* [Selected text]:
Description
Hello. I was reviewing some of my recent RNA004 direct RNA seq data to see what modifications I could call from them. I have six replicates here, and I called m6A, m5C, and pseudouridine for all of them. Then I ran modkit to generate a bedgraph for each, and compared them in IGV. I also remove samples from my bedgraph that have less than 10 total reads, to remove noise.
So for m6A, it would be:
dorado basecaller sup,m5C,inosine_m6A,pseU ./pod5/ -r --min-qscore 8 --device cuda:0 --reference reference.fasta | samtools sort > sample.bam
modkit pileup sample.bam --reference reference.fasta -t 18 --region REGION --max-depth 1000000 --bedgraph ./ --filter-theshold 0.9 --motif DRACH 2
awk '$5>9' sample_a_DRACH2_positive.bedgraph > sample_m6A.bedgraph
and for pseudouridine, it would be:
modkit pileup sample.bam --reference reference.fasta -t 18 --region REGION --max-depth 1000000 --bedgraph ./ --filter-theshold 0.9 --motif T 0
awk '$5>9' sample_17802_T0_positive.bedgraph > sample_pseudouridine.bedgraph
This works well, but I noticed that on a couple of my DRACH motif sites, I see a pattern like this:
I've marked in black three DRACH sites at the top. This is followed by m6A calls in all 6 replicates, then m5C calls in all 6 replicates, and then pseudouridine calls in all 6 replicates.

* [Exercise data]:
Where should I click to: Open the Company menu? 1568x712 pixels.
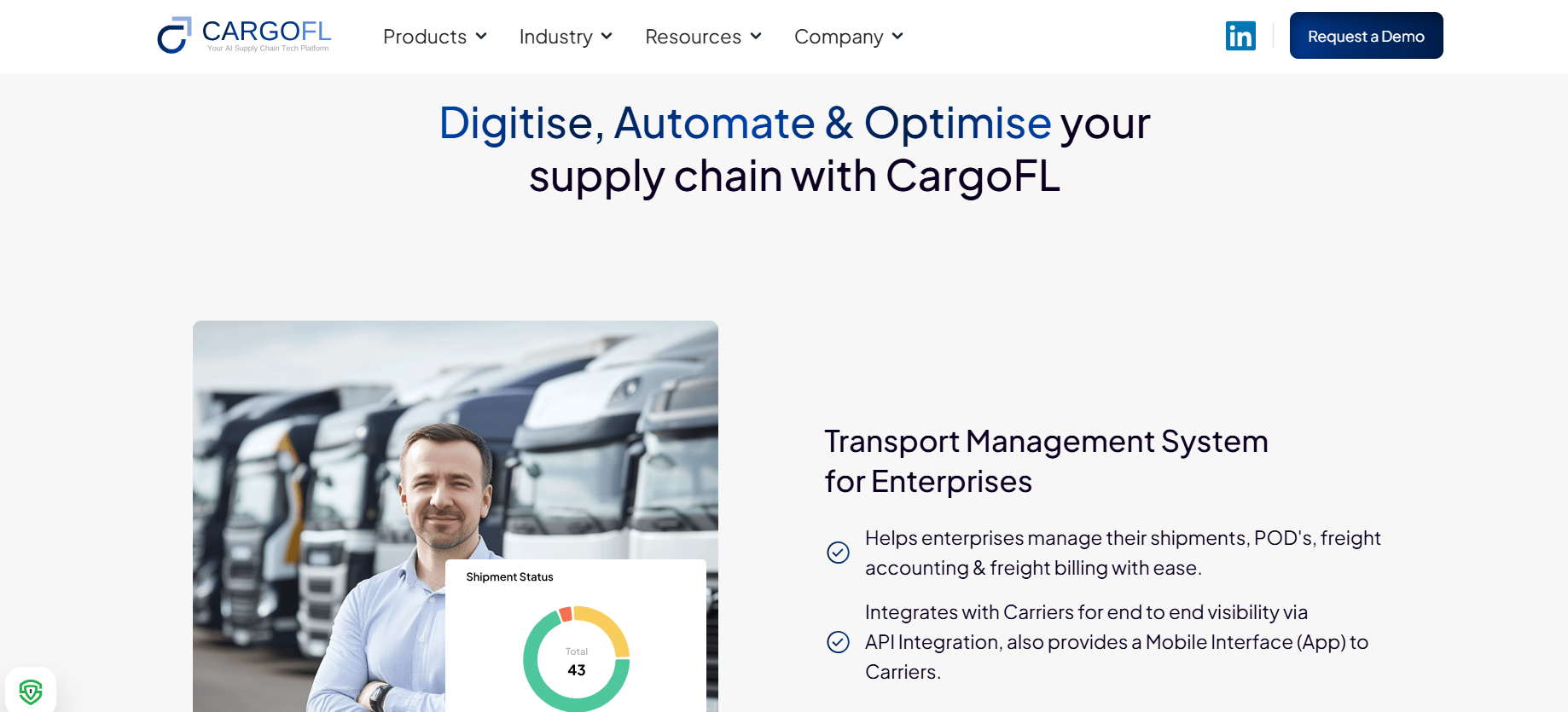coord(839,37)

...

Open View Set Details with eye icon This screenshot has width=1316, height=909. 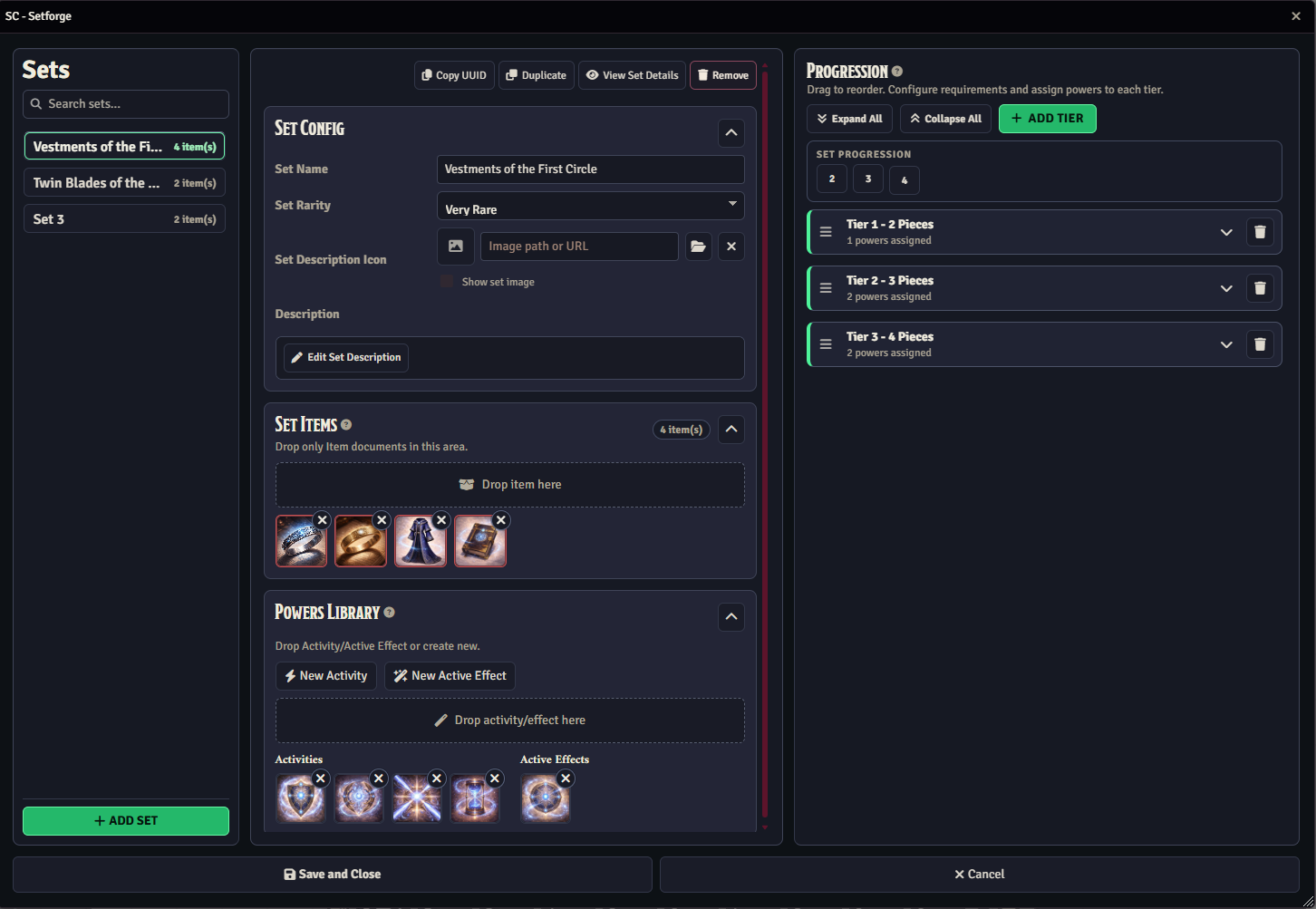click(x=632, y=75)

---

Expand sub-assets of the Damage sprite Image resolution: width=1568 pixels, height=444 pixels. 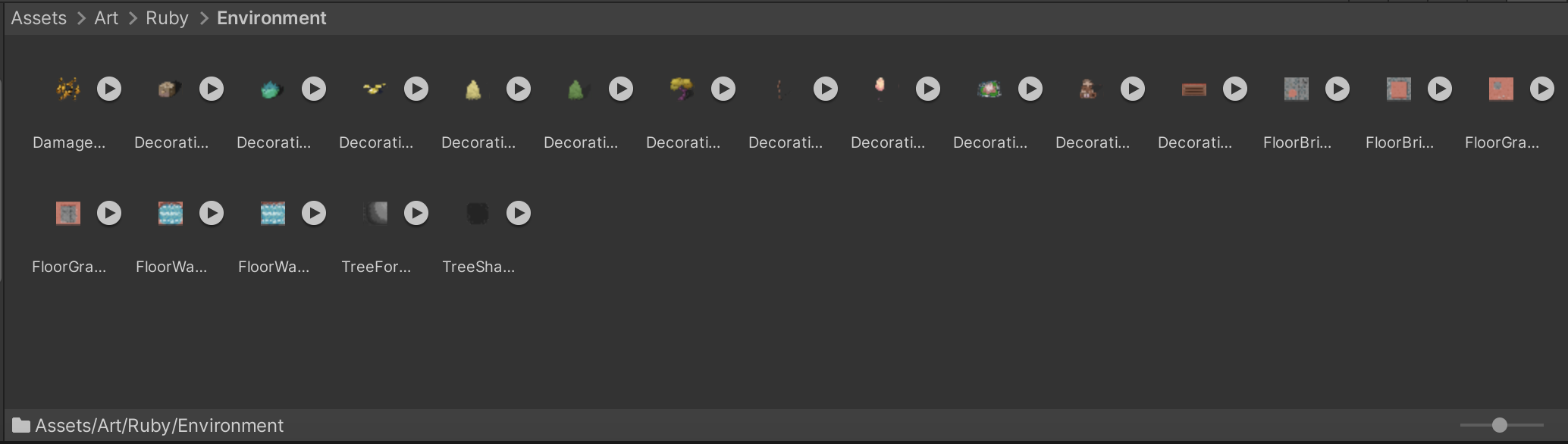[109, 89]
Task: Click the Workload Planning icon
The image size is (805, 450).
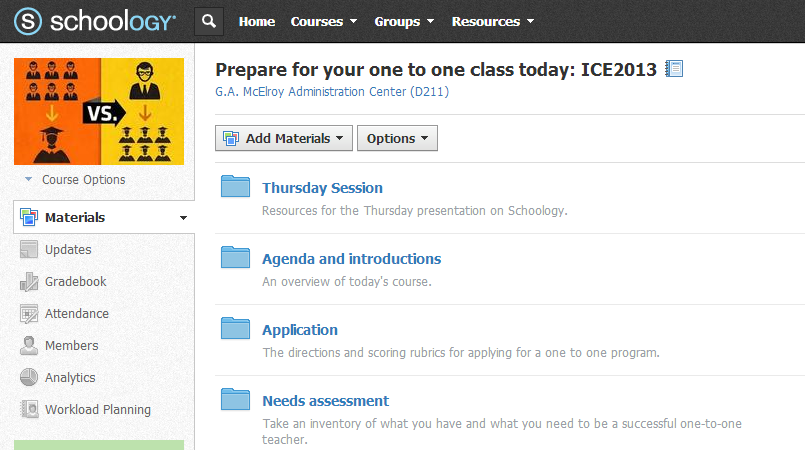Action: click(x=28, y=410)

* [Complete the following]:
1: Which three modifications did the writer call in the post on calling RNA modifications?
2: Continue the post on calling RNA modifications, starting after its last sentence.
The rows have nothing to do with this.

* [Expected responses]:
1: m6A, m5C, and pseudouridine.

2:
In two of these three shown DRACH sites, the A, C, and U of the motif are being called with fairly high confidence as m6A, m5C, and pseudouridine, all in a row. This doesn't occur at every high-probability m6A DRACH site, but it occurs a few of them.
I guess what I'm wondering is if this is truly three modifications, right next to each other, or if the basecaller is detecting a current resistance difference in this area, and each of the individual modification-finding algorithms is believing that this modification is the one it is checking for, if that makes sense?
If it's the latter, is there something I can change in dorado or modkit to screen for this? I'd like to get as accurate a modification profile as possible.